A small protest of about 25 people gathered outside Mission Station and blocked an intersection at Valencia and 17th Street Wednesday night, as Mission Local reports. Some carried signs asking for the Department of Justice to investigate the case.

Officers Eric Reboli and Craig Tiffe were exonerated in the 25-page report that resulted from a two-year investigation, and in particular the DA's Office was satisfied with expert testimony that explained how it was possible that Officer Reboli said Perez-Lopez was coming toward him with a knife when he opened fire, but four of the five shots that Reboli fired entered Perez-Lopez's body from back to front. That testimony came from use-of-force expert Charles J. Key, who explained, "A subject can turn 180 degrees more quickly than the fact that he/she has turned can be comprehended [by an officer]. Given the necessity for the shooter to focus on the mechanics of shooting, the shooter’s recollection of the event will, also, be more specific as to what caused him/her to shoot rather than what the subject was specifically doing after the time the decision to shoot was made and during the time the shots are being fired."

Deputy Public Defender Rebecca Young spoke to ABC 7 after reading the DA's report saying she was "horrified" by how it reached its conclusions. "The district attorney's office hired experts to clear the police, hired reconstructioists to recreate the scene, and every part of this investigation seems to have been geared toward clearing these officers — not toward doing an impartial investigation."

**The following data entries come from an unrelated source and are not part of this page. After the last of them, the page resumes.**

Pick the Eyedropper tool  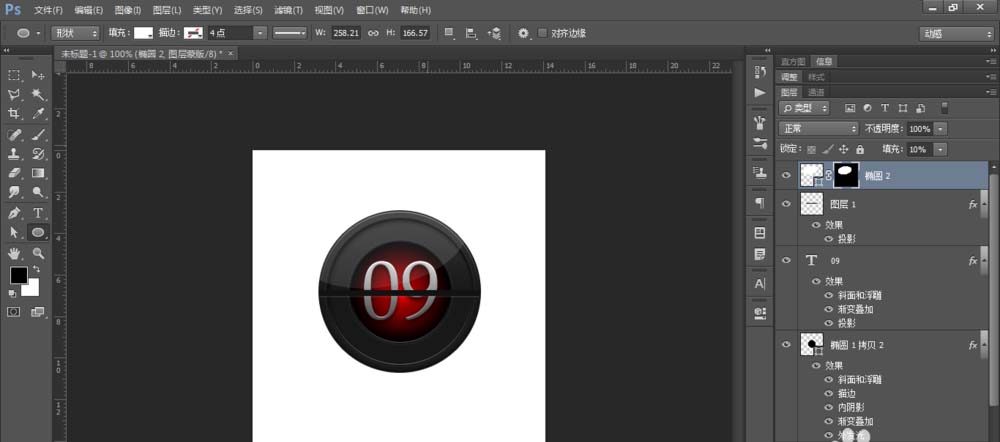tap(38, 114)
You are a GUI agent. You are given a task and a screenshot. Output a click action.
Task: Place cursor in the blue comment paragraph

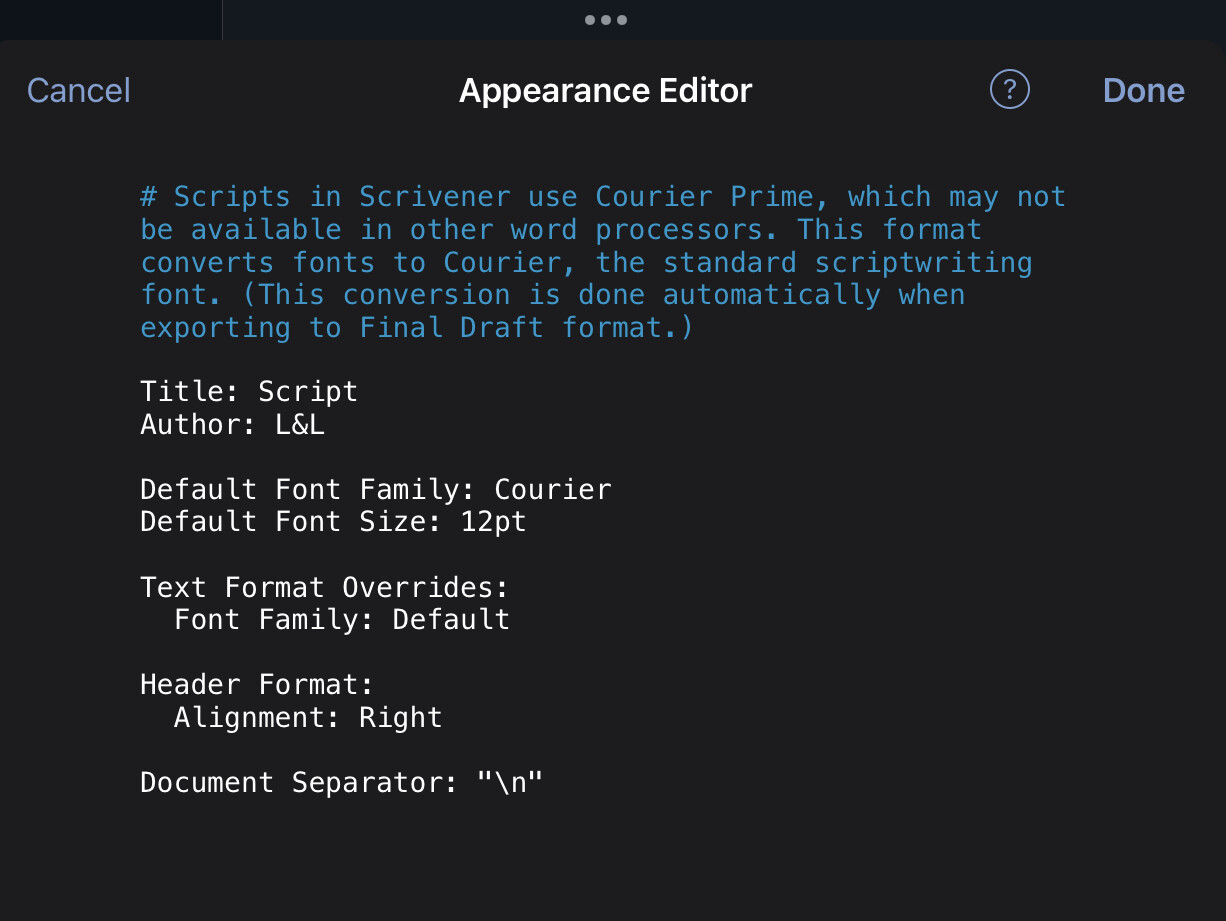pos(600,262)
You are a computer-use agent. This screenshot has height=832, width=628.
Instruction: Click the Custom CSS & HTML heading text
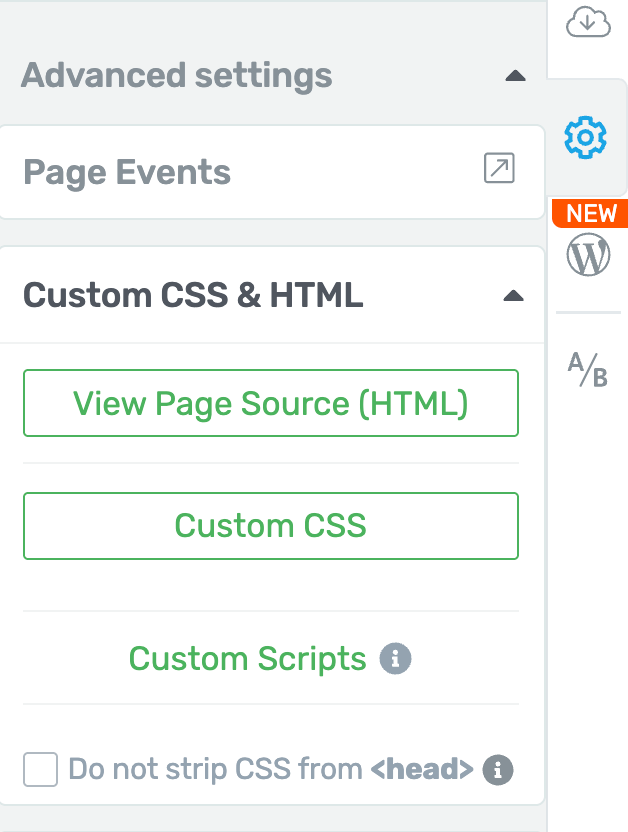pyautogui.click(x=193, y=295)
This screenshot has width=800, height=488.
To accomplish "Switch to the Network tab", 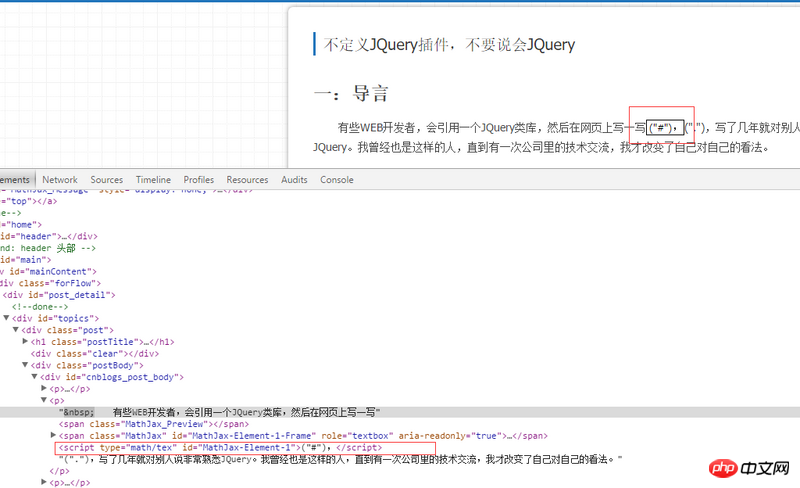I will [x=59, y=180].
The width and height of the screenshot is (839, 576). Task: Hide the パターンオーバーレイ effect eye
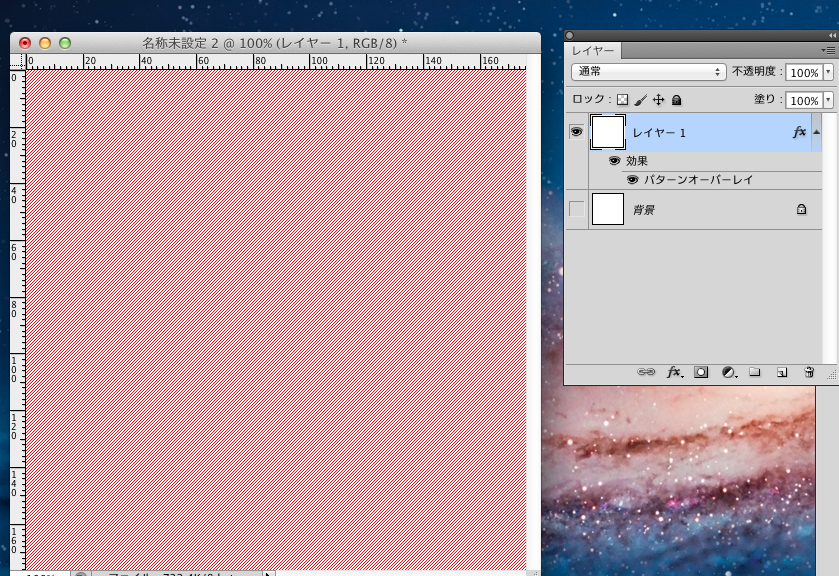pos(633,180)
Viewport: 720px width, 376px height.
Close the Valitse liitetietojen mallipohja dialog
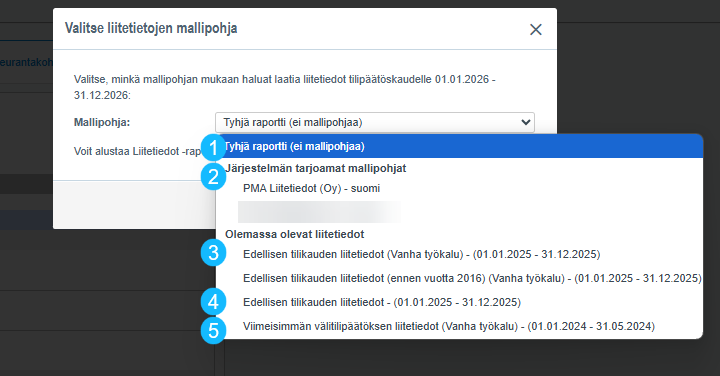pyautogui.click(x=535, y=29)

Gascon issued a statement saying "I take my responsibility in these cases incredibly seriously. [And] It is my sworn duty to follow the facts and the law, wherever that may lead." But in this case, as activists who met with him last July said to SF Mag, "He went through, point by point: ‘Here’s what happened, here’s what we turned up, here are all the Supreme Court decisions constraining me, the laws of California constraining me. Long story short: I cannot file charges against the officers; I don’t have enough evidence to hold up in court.'"

Meanwhile, though this is the second recent high-profile case in which officers have been cleared of criminal wrongdoing, following the fatal shooting of Alex Nieto in March 2014, 10 more cases remain in which the DA must make charging decisions involving officers and the death of a civilian.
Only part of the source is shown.